Les premiers mots (chant de douceur et promesse de sensualité) gagnent en intensité et insistent auprès de la femme aimée pour qu’elle s’abandonne à l’étreinte de l’amant. Voilà donc la naissance d’un amour ; mais tout commence avec la venue d’un enfant au monde qui est bercé et veillé par les parents :
« De ma patoche, me voilà qui
Essuie ses larmes, me voilà qui
La prends dans mes bras, me voilà qui
Passe mes doigts sur sa couenne
Comme si je lui passais de l’huile d’olive! »
(Page 15)
La berceuse est l’un des rares types de chansons pour enfants où le rôle d’émetteur est celui d’un adulte. Dans la tradition camerounaise, ce rôle est assumé par les femmes: mères, tantes, grand-mères, nourrices qui jouent le rôle de berceuses en chantant pendant le sommeil de l’enfant. Ce, afin de faire sentir leur présence. Il faut remarquer que même dans les cas où cette présence n’est pas explicite dans le texte, il est difficile de douter que la personne qui chante la berceuse soit une femme. Chez Nkul Beti on observe une rupture dans la tradition et c’est le père qui va chanter au creux de l’oreille de son enfant:
« Toi,
Adorable gueule,
Si bien cagoulée,
Dors...Dors
Sans sanglots
Pionce! »
(Page 53).
Le chant constitue une modalité qui intègre ruptures et subversions. Dans un premier temps, le personnage du poème continue de chanter les charmes de sa bien-aimée et l'invite à vivre l’amour : “-Ce matin, comme jamais, /Viens-là que je te sers contre mon cœur” (page 17). Le côté transgressif va ressortir et s’intensifier dans la chanson à travers l’évocation de l’homosexualité. Le sujet homosexuel émerge dans les poèmes, dans un contexte dominé par des dispositifs disciplinaires. La diversité sexuelle devrait être acceptée et tolérée par les autres dans la société: “Je sais que tu sauras boire et accepter mon nouveau genre, /Mon entre-deux sexuel, /Le voir” (page 21). Le couple homosexuel cherche sa place au soleil et se sent prêt à défier le regard moralisateur et réprobateur plein de rejet et de mépris: “Nous regarderons les foules rouspéter sur la sexualisation de/ nos intimités” (page 23). L’homophobie est source de persécutions : “Je ressens ton infortune/ Et j'ai honte de mon adynamie/ Devant cette houe mâle homophobie” (page 79). Cependant, cela n’empêche pas de vivre ces amours que la société trouve bizarre: “Cachons-nous, /Pour mieux nous caracoler d'amour/ Comme ces cul-de-jatte” (page 25).
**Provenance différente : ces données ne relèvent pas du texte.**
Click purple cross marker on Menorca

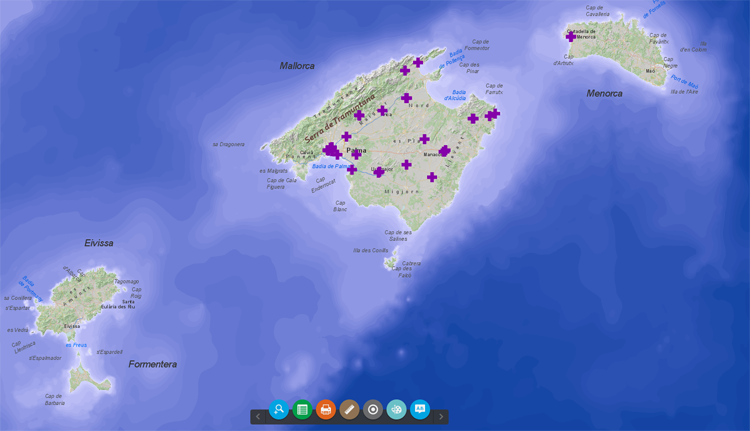(x=571, y=37)
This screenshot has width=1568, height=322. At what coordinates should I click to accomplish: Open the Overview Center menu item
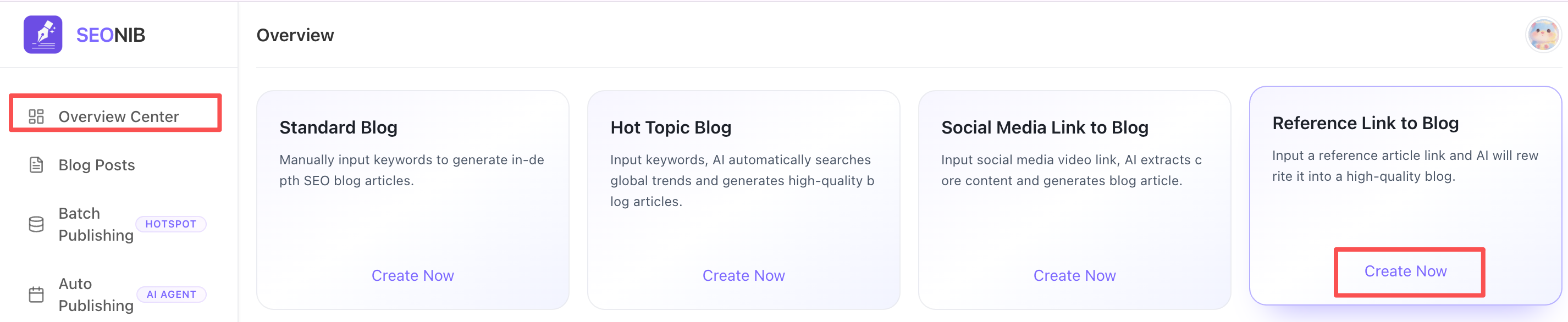pos(119,116)
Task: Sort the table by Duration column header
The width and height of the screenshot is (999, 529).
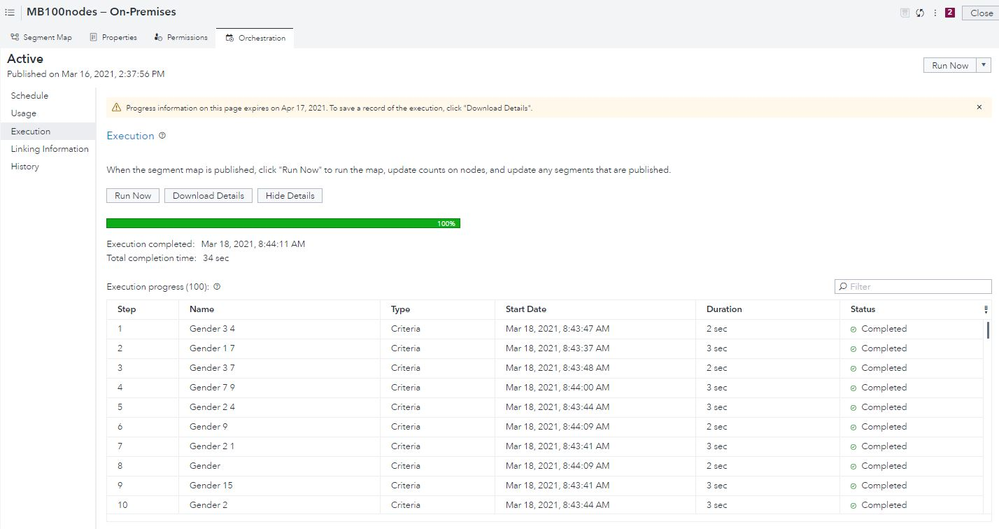Action: point(724,309)

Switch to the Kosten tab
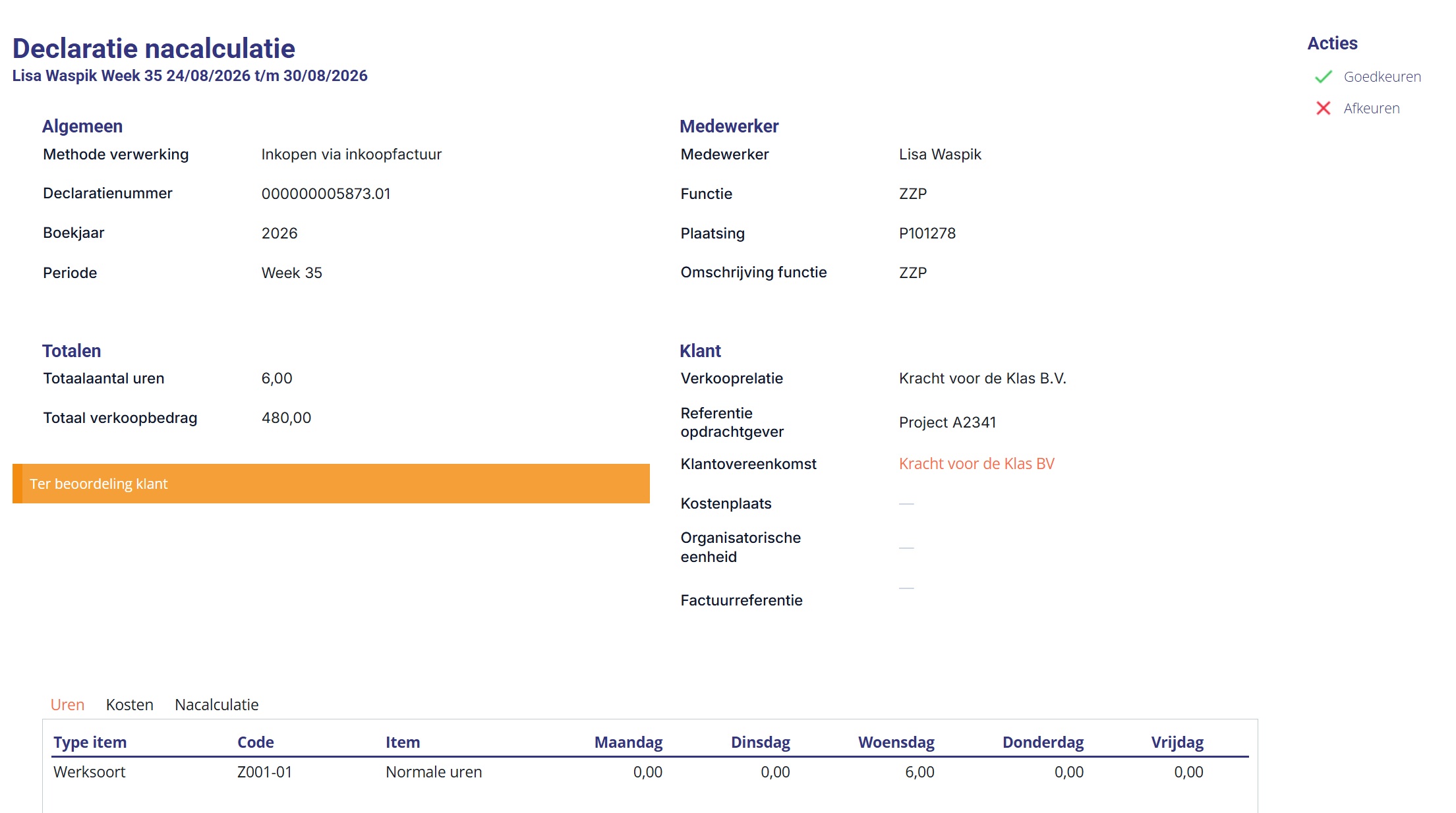tap(130, 704)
Le tissu poétique recrée la rencontre de l’altérité homosexuelle qui porte dans son corps les marques d’une transgression intolérable pour les pouvoirs hégémoniques qui cherchent à réguler les comportements sexuels.
Le chant s’accompagne aussi de quelques instruments tels que le tam-tam (page 71), le balafon (page 69), le Djembé(page 29). C’est un concert de louanges qui s’élèvent en l'honneur d’un monument de la littérature africaine, Bernard Dadié: “hommes de tous les continents/ nous te célébrons!” (Page 57). Auteur d’une production littéraire considérable parmi laquelle on peut citer des titres comme Afrique debout (1950), La ronde des jours (1956), Climbié (1956), Un nègre à Paris (1959), Béatrice du Congo (1970), Les jambes du fils de Dieu (1980), Bernard Dadíé est décédé en 2019. Pour conserver la mémoire de ce grand écrivain dans le panthéon de la littérature universelle, Nkul Beti fait recours, dans une démarche intertextuelle, aux noms et titres des écrivains africains et afrodescendants qu’il combine avec des phrases et des livres de l’auteur ivoirien :
« Les soufflent s’envolent et s’enchantent...
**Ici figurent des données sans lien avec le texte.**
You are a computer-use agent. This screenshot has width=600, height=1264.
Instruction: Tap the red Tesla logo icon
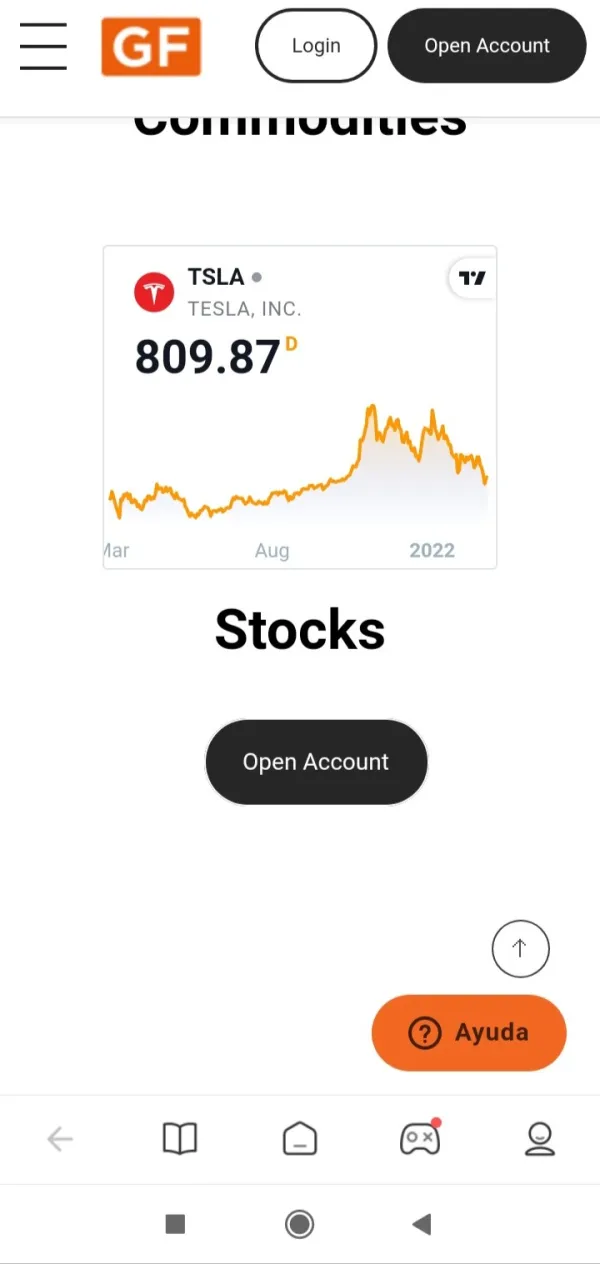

Le sanglot de l’homme noir se meurt tout doucement,
Il fait un temps de chien dans cette ville cruelle:
Heureusement
Dans ton cahier d'un retour au pays natal,
Wa-toi, l’enfant noir,
Condamne les testaments trahis de la petite bijou ! »
(Page 63)
Si dans cet extrait l’on identifie les allusions à Mongo Beti, Aimé Césaire, Toni Morrison, Camara Laye, etc., le lecteur retrouve d’autres phrases et titres associés à Alain Mabanckou, Francis Bebey, Hemley Boum, Engelbert Mveng, Aké Loba, entre autres. Il s’agit d’un bouquet de voix qui se hissent pour dire à René Dumont que l’Afrique noire n'est pas mal partie.
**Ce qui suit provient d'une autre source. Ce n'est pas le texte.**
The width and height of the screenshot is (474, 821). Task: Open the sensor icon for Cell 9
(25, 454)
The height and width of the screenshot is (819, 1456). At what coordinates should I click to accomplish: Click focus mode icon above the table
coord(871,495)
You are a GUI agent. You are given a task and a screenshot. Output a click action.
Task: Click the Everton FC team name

La société est mise en examen et les problèmes qu’on y rencontre sont passés au fil comme les grains d’un chapelet: d’abord l’incompétence des dirigeants politiques qui ne se soucient guère du bien-être des populations. Lors des campagnes électorales, le changement est souvent promis aux populations, mais après les élections, on se rend compte que “Rien a changé/ Même pas les sifflements/ Des palinodies des poltichiens et gouvernuls qui déglinguent” (page 73). La poésie se sert de son souffle créateur pour instaurer un jeu de mots qui sert à dire le manque de vision et de projets des politiques pour leurs nations. Parfois, ce sont ces dirigeants qui détruisent même leurs propres pays. L’autodestruction qui culmine avec le suicide est considérée comme “Auto-euthanasie” (page 43). L’hypocrisie dans les relations humaines peut aussi causer des préjudices: “Dans ce monde, /Tout n’est que arlequinade humaine/ Où le faux-semblant se taille la part du dragon” (page 49). Il semble y avoir une association malsaine entre le pouvoir politique et la religion. Ces deux institutions s’associent pour défendre des intérêts et ne se préoccupent en aucun cas des gens: “Devant l'idylle incestueuse/ Du politique et du religieux” (page 95).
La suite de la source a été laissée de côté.